24. “Incurable music geek” — I’ve got a Spotify account.
25. “Proud geek” — I watch The Big Bang Theory.
26. “Ultimate geek” — I know HTML.
27. “#creative” — I don’t know how hashtags work.
28. “#ifollowback” — I am desperate for followers.
29. “#influencer” — I will tweet corporate jargon using a pointless #hashtag #in #front #of #every #word.
30. “Thought leader” — I have tens of thousands of followers, almost all of whom I bought.
31. “Member of Parliament” — I don’t run this account myself, which is just as well because my @replies will be a constant stream of people calling me a cockwomble.
32. “Follow me at instagram.com/corporatedouche” — I don’t understand how Twitter works.
33. “Find me on LinkedIn” — I’m the kind of person who uses words like “synergy” and “solutionize”.
34. “Retweets do not equal endorsements” — I take myself a little too seriously.
35. “This is my work account. Follow my personal account here” — I think I’m important enough to need two Twitter accounts.
36. “Not the real Harry Styles” — I run a painfully unfunny parody account that will fizzle out after about the 20th tweet.
37. “Just trying to get the hang of this Twitter thing” — I am a mum who will write one tweet, give up, and go back to Facebook.
38. “Formerly of…” — I can’t let go of the past. Also, I think Twitter is a CV.
39. “Creator” — I don’t really create anything, I just sit in a lot of meetings.
40. “Loving life” — Nice person. Possibly a bit simple though.
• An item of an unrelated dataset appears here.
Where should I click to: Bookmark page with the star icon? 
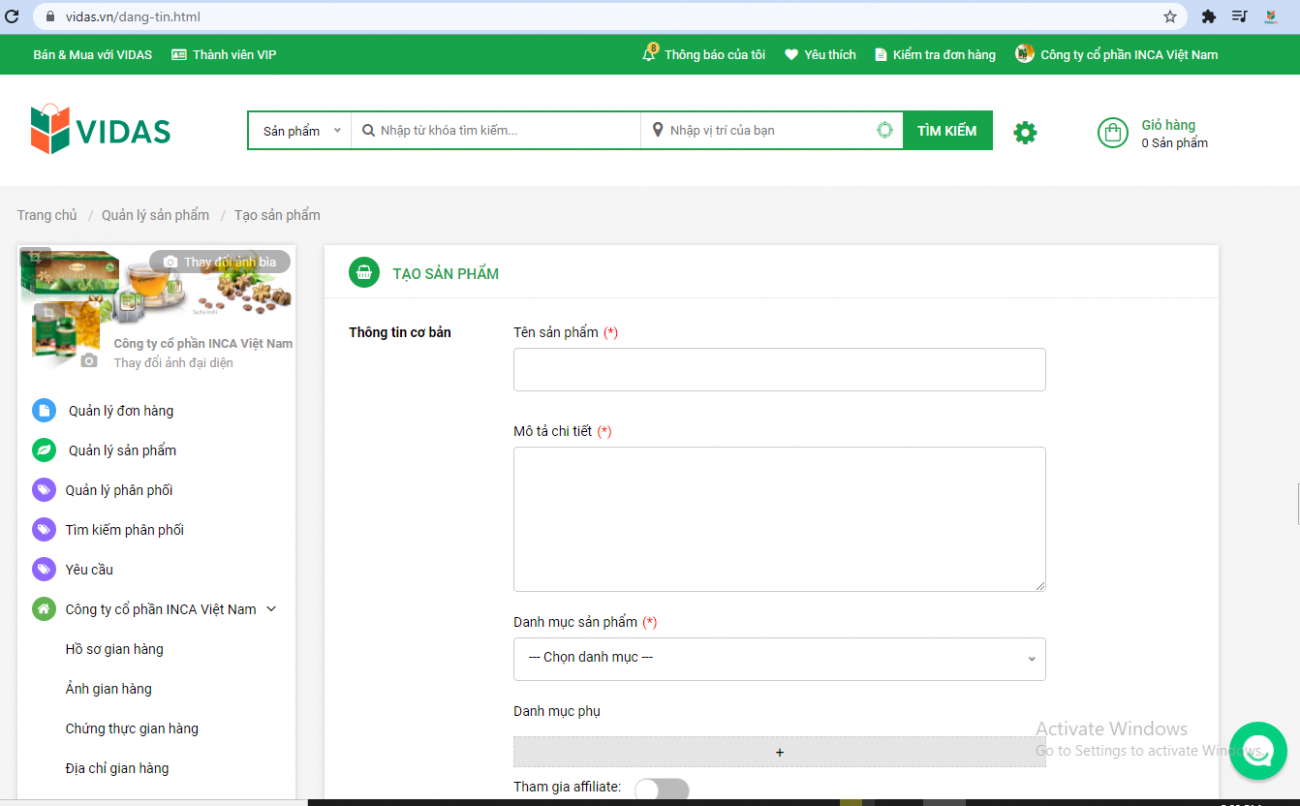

41. “Introvert” — I want you to think I’m soulful and mysterious.
42. “Bookworm” — I want you to think I’m intelligent.
43. “Entrepreneur” — I think I’m Steve Jobs.
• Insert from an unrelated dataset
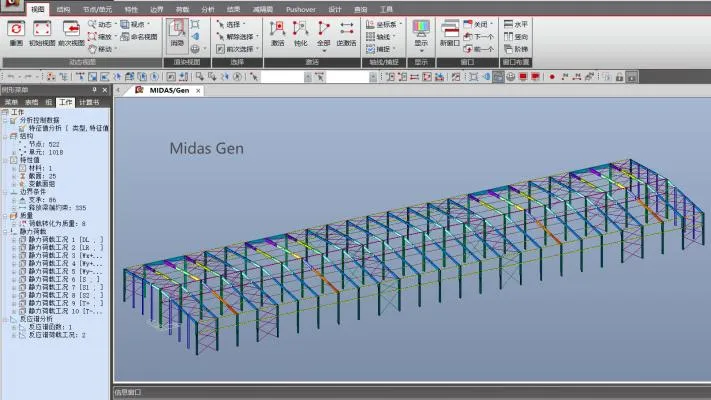Screen dimensions: 711x400
Task: Switch to the 表格 panel tab
Action: tap(31, 102)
44. “Thinker” — I think I’m Alain de Botton.
45. “Troublemaker” — I think I’m Russell Brand.
46. “Problem solver” — I fill in a lot of spreadsheets.
47. “Husband. Dad.” — Well whoop dee do.
48. “Scriptwriter” — Unemployed.
49. “Newspaper columnist” — Professional troll.
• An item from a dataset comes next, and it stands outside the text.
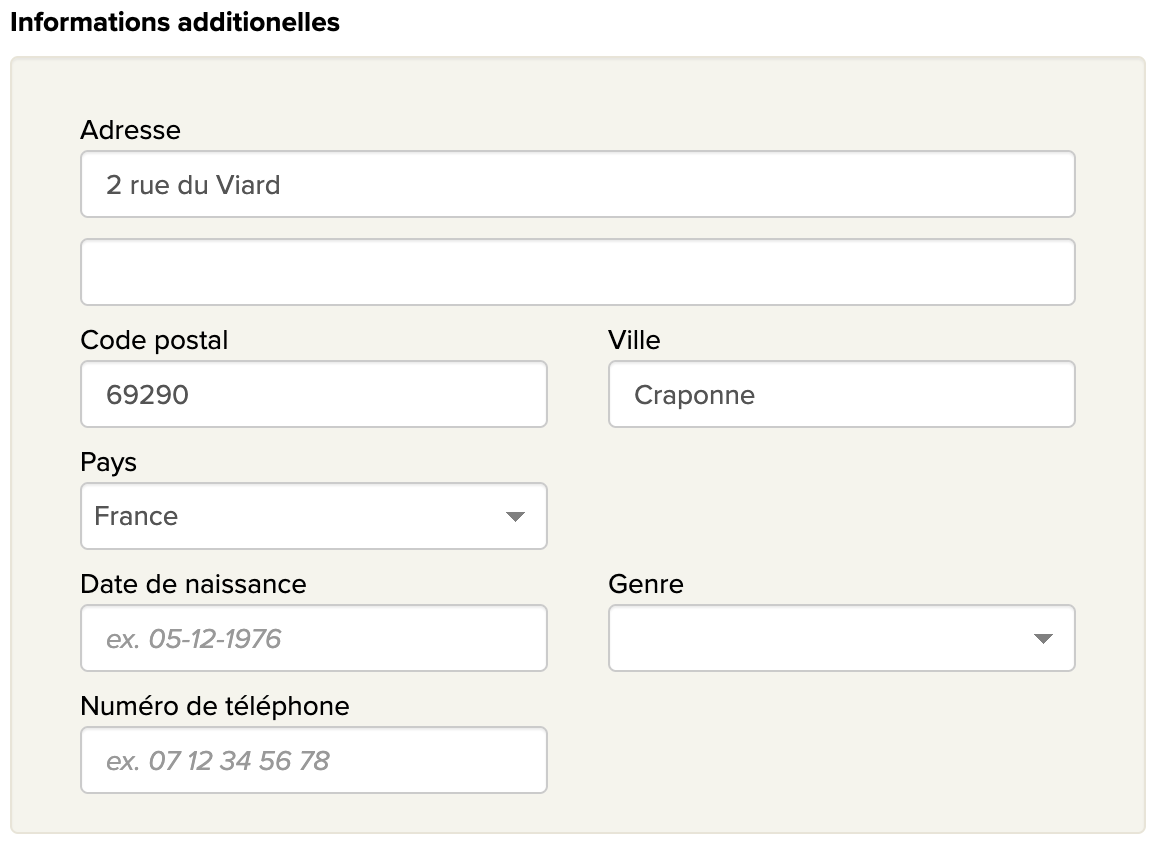Click the 'Code postal' label text
This screenshot has width=1156, height=846.
154,340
50. “Web guru” — Bullshitter.
51. “SEO guru” — Snake oil salesman.
52. “Marketing ninja” — Legitimately awful person.
53. “Ad agency ninja” — I think I’m Don Draper.
54. “Social media fanatic” — I have no skills or interests to speak of.
55. “Social media guru” — Outrageous douchebag.
56. “Social media ninja” — Humungous bellend.
57. “Social media rock star” — Staggering wanker.
58. “Social media Editor” — Charlatan.